*** Document excerpt ***

= Wine law =

Wine laws are legislation regulating various aspects of production and sales of wine. The purpose of wine laws includes combating wine fraud, by means of regulated protected designations of origin, labelling practices and classification of wine, as well as regulating allowed additives and procedures in winemaking and viticulture. Legislation affecting all kinds of alcohol beverages, such as the legal drinking age and licensing practices related to distribution and sales, are usually not considered wine laws.

Wine is regulated by regional, state, and local laws. The laws and their relative rigidity differ for New World and Old World wines. Old World wines tend to have more stringent regulations than New World wines. Various wine laws, however, may include appellation-based regulations that cover boundaries as well as permitted grape varieties and winemaking practice-such as the French Appellation d'origine contrôlée (AOC), Italian Denominazione di origine controllata (DOC), Spanish Denominación de Origen (DO) and Portuguese Denominação de Origem Controlada (DOC). In some New World wine regions, such as the United States and Australia, the wine laws of the appellation systems (American Viticultural Area (AVA) and Australian Geographical Indication (GIs)) only pertain to boundary specifics and guaranteeing that a certain percentage of grapes come from the area listed on the wine label.

***

Copy the text on wine law from "Wine is regulated" up to and including "the wine label.".

*** Data for analysis ***

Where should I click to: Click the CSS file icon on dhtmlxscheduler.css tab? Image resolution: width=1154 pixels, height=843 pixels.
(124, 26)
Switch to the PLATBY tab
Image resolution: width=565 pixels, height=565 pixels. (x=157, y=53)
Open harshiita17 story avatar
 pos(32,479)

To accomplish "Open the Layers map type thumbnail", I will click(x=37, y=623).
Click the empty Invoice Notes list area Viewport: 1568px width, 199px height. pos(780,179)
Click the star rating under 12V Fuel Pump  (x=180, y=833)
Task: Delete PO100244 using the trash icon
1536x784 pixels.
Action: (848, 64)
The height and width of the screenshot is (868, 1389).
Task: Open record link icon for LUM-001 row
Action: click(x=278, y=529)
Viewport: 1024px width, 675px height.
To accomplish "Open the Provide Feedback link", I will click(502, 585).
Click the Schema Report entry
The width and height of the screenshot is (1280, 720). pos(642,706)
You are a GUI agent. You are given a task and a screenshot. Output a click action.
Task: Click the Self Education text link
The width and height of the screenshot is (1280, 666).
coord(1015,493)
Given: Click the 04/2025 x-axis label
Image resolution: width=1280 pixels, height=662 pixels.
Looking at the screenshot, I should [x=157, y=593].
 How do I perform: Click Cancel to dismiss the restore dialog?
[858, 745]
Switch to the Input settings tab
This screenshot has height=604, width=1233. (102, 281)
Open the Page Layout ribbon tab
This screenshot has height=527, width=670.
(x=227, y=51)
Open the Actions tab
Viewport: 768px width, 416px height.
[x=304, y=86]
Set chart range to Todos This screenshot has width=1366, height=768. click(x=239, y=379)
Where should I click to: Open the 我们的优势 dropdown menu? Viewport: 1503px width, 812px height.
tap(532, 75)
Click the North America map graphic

***

Completed task -
Wine is regulated by regional, state, and local laws. The laws and their relative rigidity differ for New World and Old World wines. Old World wines tend to have more stringent regulations than New World wines. Various wine laws, however, may include appellation-based regulations that cover boundaries as well as permitted grape varieties and winemaking practice-such as the French Appellation d'origine contrôlée (AOC), Italian Denominazione di origine controllata (DOC), Spanish Denominación de Origen (DO) and Portuguese Denominação de Origem Controlada (DOC). In some New World wine regions, such as the United States and Australia, the wine laws of the appellation systems (American Viticultural Area (AVA) and Australian Geographical Indication (GIs)) only pertain to boundary specifics and guaranteeing that a certain percentage of grapes come from the area listed on the wine label.